Las revelaciones que forzaron la salida
A pesar de que Brende negó haber tenido conocimiento de la red de abuso y tráfico sexual de menores liderada por Epstein, la presión pública y los cuestionamientos internos se volvieron insostenibles.
- Reuniones confirmadas: Filtraciones recientes detallaron encuentros y contactos mantenidos entre Brende y Epstein en el pasado.
- Impacto institucional: La controversia erosionó la imagen de transparencia que el Foro ha intentado proyectar en los últimos años, especialmente en un contexto de creciente desconfianza hacia las élites globales.
- El «efecto dominó»: El caso de Epstein, quien murió en su celda en 2019, sigue generando consecuencias para figuras de alto nivel años después de su fallecimiento, demostrando el alcance transnacional de su red de contactos.
Un golpe a la credibilidad de Davos
La renuncia de Brende se produce en un momento de extrema sensibilidad internacional.

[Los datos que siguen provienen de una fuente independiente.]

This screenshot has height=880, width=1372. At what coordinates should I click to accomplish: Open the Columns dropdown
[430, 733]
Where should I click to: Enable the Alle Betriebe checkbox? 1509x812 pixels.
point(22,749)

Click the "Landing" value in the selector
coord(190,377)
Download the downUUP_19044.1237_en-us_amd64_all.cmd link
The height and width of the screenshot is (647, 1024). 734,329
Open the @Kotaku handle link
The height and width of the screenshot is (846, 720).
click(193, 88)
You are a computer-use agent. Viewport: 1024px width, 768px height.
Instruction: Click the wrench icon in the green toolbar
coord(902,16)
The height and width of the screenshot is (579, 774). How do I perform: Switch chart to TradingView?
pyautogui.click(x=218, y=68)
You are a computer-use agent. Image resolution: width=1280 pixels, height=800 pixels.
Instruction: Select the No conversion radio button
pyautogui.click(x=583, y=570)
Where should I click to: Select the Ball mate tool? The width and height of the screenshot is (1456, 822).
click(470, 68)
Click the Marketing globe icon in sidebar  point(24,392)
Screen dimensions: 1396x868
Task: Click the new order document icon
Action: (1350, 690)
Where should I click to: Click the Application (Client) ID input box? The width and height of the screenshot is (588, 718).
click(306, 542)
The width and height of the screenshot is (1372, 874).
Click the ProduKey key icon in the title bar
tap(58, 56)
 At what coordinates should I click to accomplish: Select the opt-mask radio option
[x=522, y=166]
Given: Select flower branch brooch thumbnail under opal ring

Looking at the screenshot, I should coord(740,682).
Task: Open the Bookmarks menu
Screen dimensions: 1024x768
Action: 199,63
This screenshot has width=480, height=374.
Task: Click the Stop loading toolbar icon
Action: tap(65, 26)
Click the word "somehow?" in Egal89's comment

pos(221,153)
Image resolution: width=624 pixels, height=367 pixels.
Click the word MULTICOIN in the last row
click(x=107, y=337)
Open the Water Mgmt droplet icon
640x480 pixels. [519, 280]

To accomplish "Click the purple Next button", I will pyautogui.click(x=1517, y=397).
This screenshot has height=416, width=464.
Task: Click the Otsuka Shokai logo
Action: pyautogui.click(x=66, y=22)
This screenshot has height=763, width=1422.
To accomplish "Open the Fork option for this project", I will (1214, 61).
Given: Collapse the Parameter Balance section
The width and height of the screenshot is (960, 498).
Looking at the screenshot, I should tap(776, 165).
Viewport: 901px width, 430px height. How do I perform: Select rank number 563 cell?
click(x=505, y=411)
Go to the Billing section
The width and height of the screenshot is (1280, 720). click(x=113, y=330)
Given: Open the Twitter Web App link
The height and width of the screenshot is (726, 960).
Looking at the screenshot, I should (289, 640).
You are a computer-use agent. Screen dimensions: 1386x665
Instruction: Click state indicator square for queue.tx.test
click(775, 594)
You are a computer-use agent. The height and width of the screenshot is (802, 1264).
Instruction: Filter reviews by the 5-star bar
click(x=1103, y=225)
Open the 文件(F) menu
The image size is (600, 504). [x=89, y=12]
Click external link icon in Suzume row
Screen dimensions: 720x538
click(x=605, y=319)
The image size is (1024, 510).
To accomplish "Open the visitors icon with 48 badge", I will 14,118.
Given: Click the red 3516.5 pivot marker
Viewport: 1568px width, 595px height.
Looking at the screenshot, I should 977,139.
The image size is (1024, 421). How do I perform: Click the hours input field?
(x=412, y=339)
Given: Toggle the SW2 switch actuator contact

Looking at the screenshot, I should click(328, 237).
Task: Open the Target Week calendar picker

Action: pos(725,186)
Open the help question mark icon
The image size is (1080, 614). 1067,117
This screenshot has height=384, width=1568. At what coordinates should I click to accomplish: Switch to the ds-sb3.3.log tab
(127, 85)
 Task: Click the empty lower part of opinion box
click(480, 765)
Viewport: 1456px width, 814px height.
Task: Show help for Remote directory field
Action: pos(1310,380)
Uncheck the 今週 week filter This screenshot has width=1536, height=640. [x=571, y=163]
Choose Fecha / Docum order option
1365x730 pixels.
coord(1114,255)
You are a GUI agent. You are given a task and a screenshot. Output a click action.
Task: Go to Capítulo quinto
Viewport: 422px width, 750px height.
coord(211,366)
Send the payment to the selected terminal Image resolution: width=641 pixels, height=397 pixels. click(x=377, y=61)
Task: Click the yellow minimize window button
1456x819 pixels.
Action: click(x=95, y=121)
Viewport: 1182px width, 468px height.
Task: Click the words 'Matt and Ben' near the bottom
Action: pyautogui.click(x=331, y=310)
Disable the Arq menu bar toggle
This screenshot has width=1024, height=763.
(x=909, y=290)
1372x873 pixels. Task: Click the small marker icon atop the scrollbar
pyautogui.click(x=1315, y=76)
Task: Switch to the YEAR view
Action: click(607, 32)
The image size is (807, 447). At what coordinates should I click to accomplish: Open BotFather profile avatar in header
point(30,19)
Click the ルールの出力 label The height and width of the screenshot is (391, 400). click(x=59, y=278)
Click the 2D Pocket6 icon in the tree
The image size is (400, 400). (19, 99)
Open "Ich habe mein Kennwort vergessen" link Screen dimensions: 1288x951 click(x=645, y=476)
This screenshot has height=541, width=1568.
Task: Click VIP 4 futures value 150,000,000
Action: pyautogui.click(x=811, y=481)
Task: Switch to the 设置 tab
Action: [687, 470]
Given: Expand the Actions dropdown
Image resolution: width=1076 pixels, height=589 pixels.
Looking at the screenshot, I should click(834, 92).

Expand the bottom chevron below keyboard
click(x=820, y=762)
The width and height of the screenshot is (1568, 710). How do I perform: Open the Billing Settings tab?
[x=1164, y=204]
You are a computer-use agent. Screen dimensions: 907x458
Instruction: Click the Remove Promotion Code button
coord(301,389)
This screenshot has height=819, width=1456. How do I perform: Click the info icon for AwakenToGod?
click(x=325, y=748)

El Foro Económico Mundial enfrenta constantes críticas por la desconexión entre sus debates sobre desigualdad y sostenibilidad y el comportamiento de sus propios integrantes.
La vinculación de su máximo directivo con una figura acusada de crímenes sexuales de gravedad internacional reabre el debate sobre la falta de controles éticos y la opacidad en las relaciones de poder en los niveles más altos. El organismo ahora se enfrenta al desafío de designar un sucesor que pueda limpiar su reputación mientras el «fantasma» de Epstein continúa apareciendo en documentos judiciales y filtraciones periodísticas.